About this task -
Output exactly those lines of the data that lie between the line containing "苏ICP备16011393号-1 (1110, 1370)" and the final line, both ends counted.
<<<<
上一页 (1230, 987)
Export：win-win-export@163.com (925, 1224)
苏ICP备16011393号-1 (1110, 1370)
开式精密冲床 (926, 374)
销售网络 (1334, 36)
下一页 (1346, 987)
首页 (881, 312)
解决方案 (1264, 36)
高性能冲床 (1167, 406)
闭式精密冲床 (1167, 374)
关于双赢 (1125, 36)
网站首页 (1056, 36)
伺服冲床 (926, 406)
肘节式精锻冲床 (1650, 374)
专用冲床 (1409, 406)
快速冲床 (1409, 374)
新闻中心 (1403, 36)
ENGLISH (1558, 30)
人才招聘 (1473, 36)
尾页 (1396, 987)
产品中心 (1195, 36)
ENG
>>>>
Answer for the task -
苏ICP备16011393号-1 (1110, 1370)
开式精密冲床 (926, 374)
销售网络 (1334, 36)
下一页 (1346, 987)
首页 (881, 312)
解决方案 (1264, 36)
高性能冲床 (1167, 406)
闭式精密冲床 (1167, 374)
关于双赢 (1125, 36)
网站首页 (1056, 36)
伺服冲床 (926, 406)
肘节式精锻冲床 (1650, 374)
专用冲床 (1409, 406)
快速冲床 (1409, 374)
新闻中心 (1403, 36)
ENGLISH (1558, 30)
人才招聘 (1473, 36)
尾页 (1396, 987)
产品中心 (1195, 36)
ENG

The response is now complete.